Qué dimensión, pregunta ella. Era previsible que lo preguntara. Pues nada menos que la dimensión insondable, le contesta. Se miran, y aparece también una corriente de misterio entre ellos. ¿El misterio del que hablaba su padre? No puede evitar que su atención se desvíe hacia otras preguntas. ¿No hay en el fondo una dimensión insondable entre él y ella?
«Sin preguntar quién eras, / me enamoré. / Y seas tú quien seas, / siempre te querré», dice la ridícula letra naif de una canción de
Les Surfs
que sonaba cuando se conocieron, y enamoraron. Celia era entonces lo más similar a Catherine Deneuve que había visto en la vida. Hasta las gabardinas que llevaba y que la emputecían recordaban a las de Deneuve en
Les parapluies de Cherbourg
.
Y qué sabemos acerca de nosotros mismos, se pregunta. Cada día menos, porque encima Celia estudia, de un tiempo a esta parte, la posibilidad de hacerse budista; lleva unos meses contemplando esa
dulce eventualidad
, como la llama. Está ya casi convencida de que el potencial de alcanzar el Nirvana se encuentra en ella misma, y considera que está próxima a ver, con claridad y convicción, la verdadera naturaleza de la existencia y de la vida. A él no se le escapa que ese budismo en el horizonte puede terminar siendo un gran problema, del mismo modo que lo fue hace dos años aquella escalada de alcohol, que llevó a Celia a plantearse seriamente dejarle. De hecho, él está amenazado con quedarse solo si tiene un día la ocurrencia de volver a maltratarse con la bebida.

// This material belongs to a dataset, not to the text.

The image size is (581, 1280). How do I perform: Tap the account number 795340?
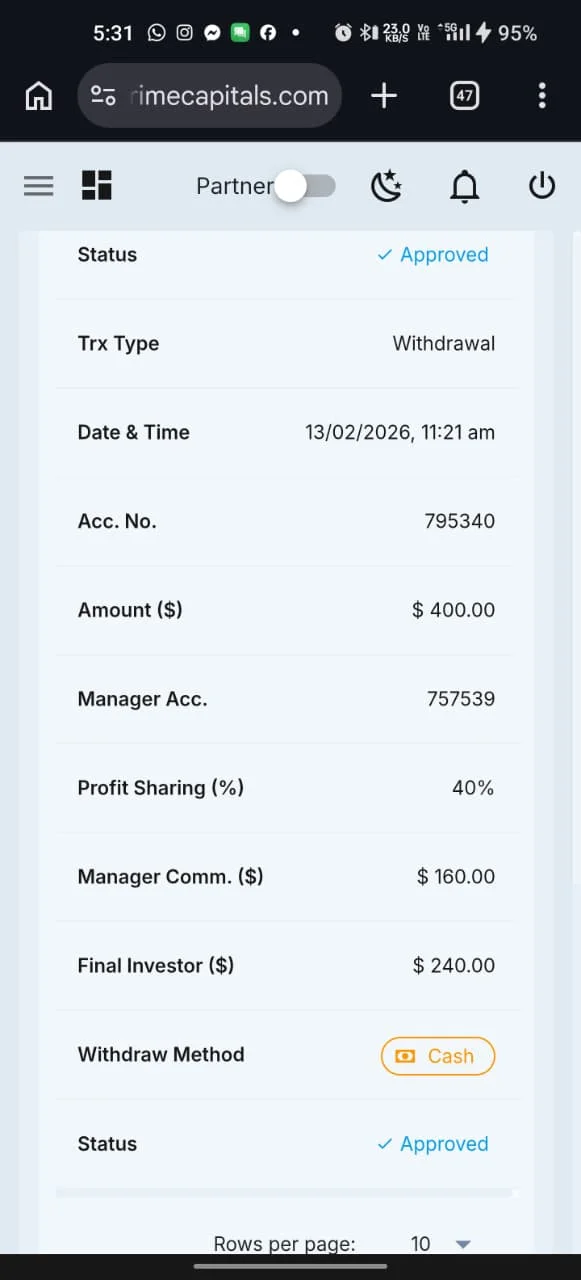pyautogui.click(x=460, y=521)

Se han quedado inmóviles los dos ahora, como si a ambos les preocuparan las cuatro mismas cuestiones, y eso les hubiera paralizado. La vida, el alcohol, el budismo, y sobre todo el desconocimiento que tienen el uno del otro.
Se han quedado los dos atenazados por un frío inesperado, como si de repente hubieran caído en la cuenta de que en el fondo son unos desconocidos el uno para el otro, y también para ellos mismos, aunque ella —bien que lo sabe él— confía en que el budismo pueda echarle una mano y le permita dar un paso espiritual adelante.
Sonríen nerviosos, buscan restarle tensión al momento raro. Tal vez él la ame con tanto delirio porque ella es una persona sobre la que no acaba de saberlo nunca todo. Siempre le fascinó, por ejemplo, que Celia fuera una de esas mujeres que no acaban de cerrar nunca del todo los grifos. Han sido los grifos abiertos una constante en su matrimonio, del mismo modo que —si la comparación es posible— también lo han sido sus problemas con el alcohol.